Ship numbers give us hope. Hope that if we put enough product out there, if we just badger enough people, if we just show up for the party…we will have a chance to win. This is irrelevant and a false sense of security. Demand moves product, not availability.
Scans give us a false sense of success or even failure at times. A scan is a unit, but the unit price is variable. If you scan a 100K units but it’s because your sales team was selling the product in at a greatly reduced rate, success is just a ruse. On the flip side, if you scan 100K units when you meant to scan 150K, but your tracks sales, which don’t count towards scans (see TEA) tally 500K because you had a hit single at radio, what have you lost? You may need to readjust your strategy for greater success in the future, but the bottom line is still, at present, sitting pretty safe.
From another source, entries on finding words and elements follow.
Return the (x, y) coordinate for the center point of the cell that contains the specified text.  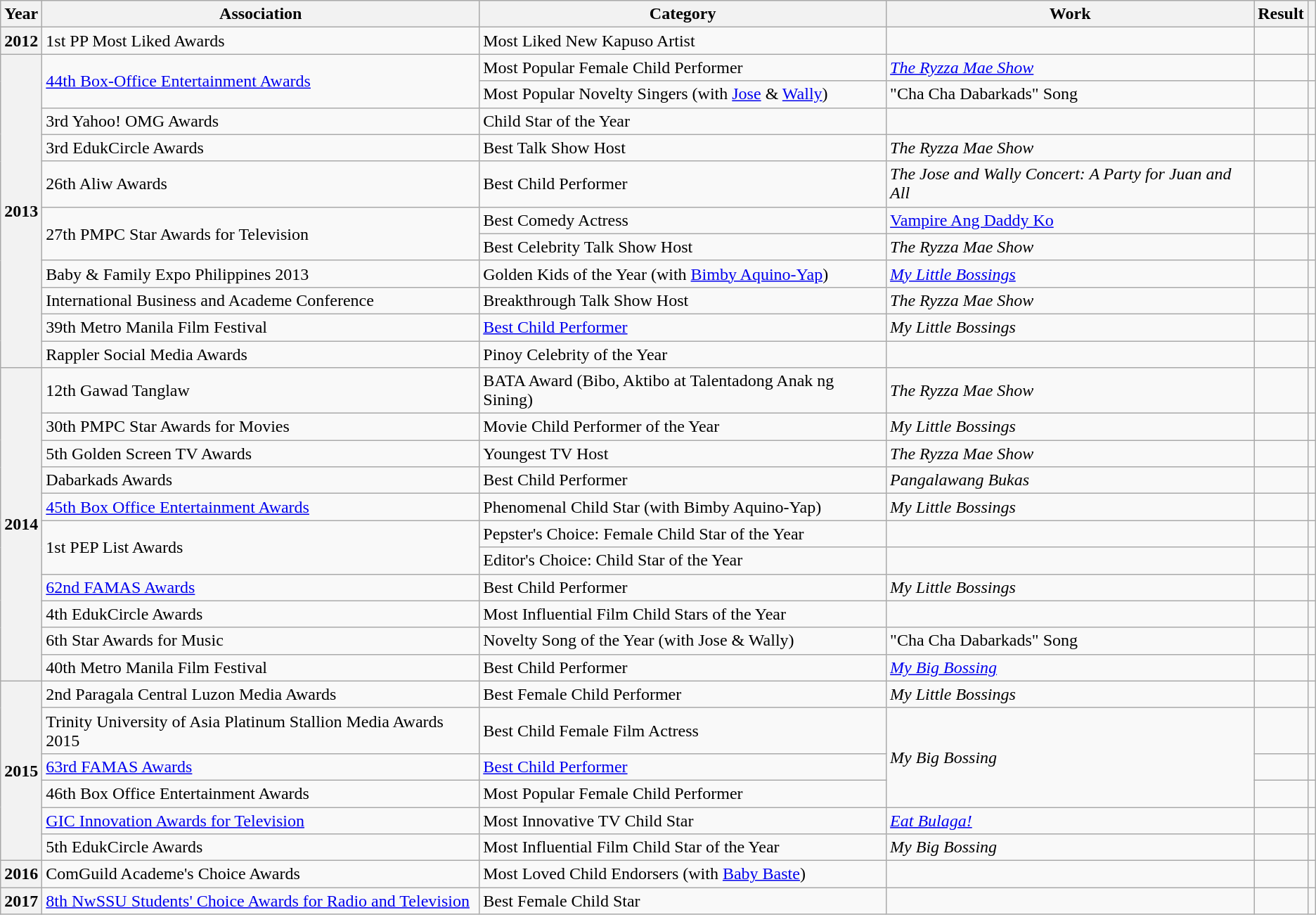
Most Influential Film Child Stars of the Year (683, 614)
ComGuild Academe's Choice Awards (261, 874)
39th Metro Manila Film Festival (261, 327)
Work (1070, 14)
Eat Bulaga! (1070, 820)
Most Innovative TV Child Star (683, 820)
40th Metro Manila Film Festival (261, 667)
5th Golden Screen TV Awards (261, 453)
5th EdukCircle Awards (261, 847)
2015 (21, 770)
Novelty Song of the Year (with Jose & Wally) (683, 640)
BATA Award (Bibo, Aktibo at Talentadong Anak ng Sining) (683, 391)
Most Liked New Kapuso Artist (683, 41)
Pepster's Choice: Female Child Star of the Year (683, 534)
1st PEP List Awards (261, 547)
63rd FAMAS Awards (261, 766)
Most Influential Film Child Star of the Year (683, 847)
2013 (21, 211)
Best Celebrity Talk Show Host (683, 247)
30th PMPC Star Awards for Movies (261, 427)
Pangalawang Bukas (1070, 480)
Best Comedy Actress (683, 220)
Vampire Ang Daddy Ko (1070, 220)
Most Loved Child Endorsers (with Baby Baste) (683, 874)
45th Box Office Entertainment Awards (261, 507)
Year (21, 14)
Association (261, 14)
2016 (21, 874)
Best Female Child Star (683, 901)
Movie Child Performer of the Year (683, 427)
Trinity University of Asia Platinum Stallion Media Awards 2015 (261, 730)
Baby & Family Expo Philippines 2013 (261, 273)
Phenomenal Child Star (with Bimby Aquino-Yap) (683, 507)
The Jose and Wally Concert: A Party for Juan and All (1070, 184)
2nd Paragala Central Luzon Media Awards (261, 694)
1st PP Most Liked Awards (261, 41)
44th Box-Office Entertainment Awards (261, 81)
International Business and Academe Conference (261, 300)
2017 (21, 901)
6th Star Awards for Music (261, 640)
Child Star of the Year (683, 121)
Rappler Social Media Awards (261, 354)
12th Gawad Tanglaw (261, 391)
2014 (21, 524)
Youngest TV Host (683, 453)
Best Child Female Film Actress (683, 730)
Golden Kids of the Year (with Bimby Aquino-Yap) (683, 273)
Editor's Choice: Child Star of the Year (683, 560)
27th PMPC Star Awards for Television (261, 233)
Breakthrough Talk Show Host (683, 300)
3rd EdukCircle Awards (261, 148)
Best Talk Show Host (683, 148)
Category (683, 14)
Best Female Child Performer (683, 694)
2012 (21, 41)
Pinoy Celebrity of the Year (683, 354)
3rd Yahoo! OMG Awards (261, 121)
8th NwSSU Students' Choice Awards for Radio and Television (261, 901)
62nd FAMAS Awards (261, 587)
46th Box Office Entertainment Awards (261, 793)
Dabarkads Awards (261, 480)
GIC Innovation Awards for Television (261, 820)
Result (1281, 14)
26th Aliw Awards (261, 184)
Most Popular Novelty Singers (with Jose & Wally) (683, 94)
4th EdukCircle Awards (261, 614)
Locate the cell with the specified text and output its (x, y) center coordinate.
Revenue is the only gauge for success anymore. The number of revenue streams and channels available for monitizing changes the game entirely. It’s not about a format. it’s not about a silicon disc. It’s about supply and demand. It’s back to the basics of business. At the end of the day who cares if your artists sold 50 times more tracks than albums and 100K ringtones instead of cummulative track downloads. The beauty is that consumers are transacting and every time they do, they communicate who they are, where they are, and what they want. It’s our job to adjust and maximize the potential in every corner of that market.
I leave you with a quote from Rio Caraeff, EVP of UMG’s Digital Division.
“We don’t focus anymore on total album sales or the sale of any one particular product as the metric of revenue or success. We look at the total consolidated revenue from dozens of revenue lines behind a given artist or project, which include digital sales, the physical business, mobile sales and licensing income.”